Melody and harmony both use the same basic building blocks of music–pitch and rhythms. In almost all music, melody and harmony will follow the same chord progression together throughout a piece. In fact, chords are really just the result of all the simultaneous tones you hear at any given moment. Both melody and harmony are important in establishing the mood of a piece, whether happy, sad, exciting, or peaceful. They complement each other: harmony can determine whether a piece is in a major or minor key, and a melody can suggest which harmonies will be used.

Melody vs. harmony: Differences 

A melody is a sequence of single notes designed to be musically satisfying.
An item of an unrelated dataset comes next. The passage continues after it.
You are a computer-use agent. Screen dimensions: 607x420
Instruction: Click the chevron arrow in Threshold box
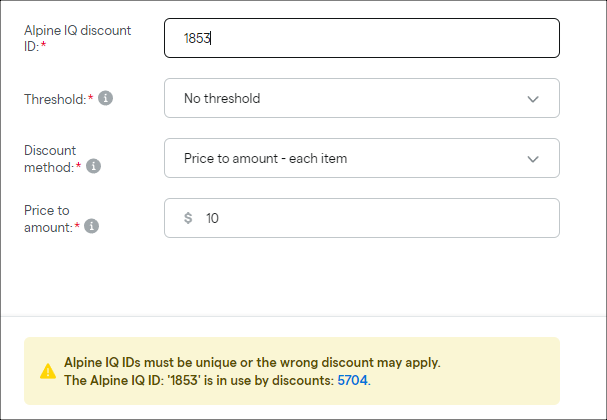point(533,99)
They often include a balance between repeated and changing tones that makes them both memorable and interesting. The idea is for a melody to be clear, simple, and able to stand on its own. Learn how to make a great melody of your own with this article.

Harmony is the combination of multiple sounds at one time. Harmony usually accompanies a melody and provides texture, variety, and depth to the sound. Its purpose is to support and enrich the melody. Harmony can make a big difference in the way the melody is perceived. For example, the same melody played with a peaceful, lilting arpeggio will sound entirely different when played with powerful, pulsing chords. Harmonies tend to be more complex than melodies, and can consist of several notes or instruments played at once. You can find out more about harmony here.

If you’ve ever sung in a choir and practiced a voice part by itself, you may have noticed that harmony lines tend to have more repeated notes and more skips than melodies. This can be especially true for bass lines. Harmony also might not have as much balance between repetition and change as the melody does. The harmony line’s job is to support the melody, so it doesn’t have to enchant the ear and hold the listener’s attention all on its own. 

Melody and harmony: Working together

Melody is the main musical line that carries the piece. Harmony is the accompaniment that enriches and helps define the music. They both work together to create satisfying listening experiences. As you hear music, try to listen for both melody and harmony and think about how they interact to make meaning with sound.